ROMA Giorgio Morandi fu un pittore così poetico che dà il nome a una via così tragica. E questo è il primo paradosso di Tor Sapienza. Il secondo è che la Lega Nord usa come trampolino di lancio acchiappa-voti la città di Roma. Soffiando sul fuoco delle angosce, del terrore, del vuoto politico che destra e sinistra – a cominciare dal Pd che qui governa da sempre anche quando non si chiamava così – hanno creato nelle periferie della Capitale e il risultato è sotto gli occhi di tutti. Ora in questa voragine di insicurezza e di rabbia chi compare? Mario Borghezio. Ce lo siamo meritati? No. Ma eccolo qui. Imprenditore della paura. Speculatore del dramma sociale. Fa il buono: «Non vado nel centro immigrati perchè la mia presenza verrebbe presa come una passerella». E ancora: «Non vado al comitato dei cittadini per non creare altri casini». Fa l’agnello il lupo leghista, e perfino il romanista: «Vorrei prendere la cittadinanza romana, e diventare mini-sindaco del municipio di Tor Sapienza. Così do sicurezza a tutti». Intanto – prima di andare a Borgata Fidene con gli amici di Casa Pound – Borghezio sta chiuso nel bar Mamarà e si fa portare un cappuccino: «Posso averlo a forma di cuore?». Dentro il locale – mentre i passanti chiedono: «E chi è ’sto ciccione?» – arringa i giornalisti, fuori dal locale anche. Mettendo in scena il bluff della solidarietà opportunistica e politicista: «Vi porto i saluti di Salvini». Ce lo meritiamo Borghezio? Usa la polveriera Roma come terreno di prova per la Lega dei Popoli – non più Lega padanista – e il suo «no agli immigrati» suona diverso dalle grida dei cittadini disperati che si sentono abbandonati al degrado delle periferie senza che nessuno, a parte adesso che il bubbone è scoppiato, sappia o voglia guardare laggiù.
MULTICULTI
E’ fallito, ed era facile prevederne il flop, il falso mito del multiculturalismo a Tor Sapienza e in tante altre parti della Polveriera Capitale: e il Carroccio ci si addentra come un panzer, come un topo nel formaggio, come un coltello nel burro fatto sciogliere dagli altri partiti. «Se ne devono anna!», grida qualcuno, al passaggio di Borghezio a Borgata Fidene, riferendosi agli stranieri.
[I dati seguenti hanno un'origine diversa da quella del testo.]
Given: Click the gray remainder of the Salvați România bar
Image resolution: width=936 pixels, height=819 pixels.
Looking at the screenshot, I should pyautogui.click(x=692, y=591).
Qualcuno va da lui e gli dice: «Io so’ razzista». Qualcuno altro dice: «Io non so’ razzista, so’ loro che so’ negri». Ma i più, che razzisti non sono affatto, vedendo passare il leghista furbo ma troppo evidente nella sua furbizia ne capiscono la manovra. Pur continuando a soffrire di solitudine e di abbandono. Il Carroccio mescolato alle contestazioni contro il sindaco Marino, alle ronde di Casa Pound, ai disoccupati di periferia e alle famiglie esasperate dall’invivibilità del proprio spazio, a Tor Sapienza, su cui tra campi rom e centri di accoglienza si è voluto creare un inferno e tutto faceva prevedere l’esplosione di questo inferno e dei tanti che da un momento all’altro potrebbero diventare altre Tor Sapienza. «Ora telefono a Salvini e gli dico che a Roma oggi è una giornata stupenda», infierisce il Borghezio sulla tragedia. La quale meriterebbe altri paladini – forze dell’ordine più presenti, buon senso di una politica lungimirante, cultura istituzionale libera da cedimenti radical chic tipici di chi snobba le periferie – e non le passeggiate incendiarie di chi arriva da lontano, pensa alle prossime elezioni e si alliscia i romani così: «Io vi ho sempre descritto come fannulloni. E invece siete un popolo meraviglioso!». La passerella il leghista l’ha fatta. La sceneggiata s’è consumata. Il Carroccio lascia i segni delle sue ruote su viale Morandi. E toccherà ad altri avere la capacità di cancellarli.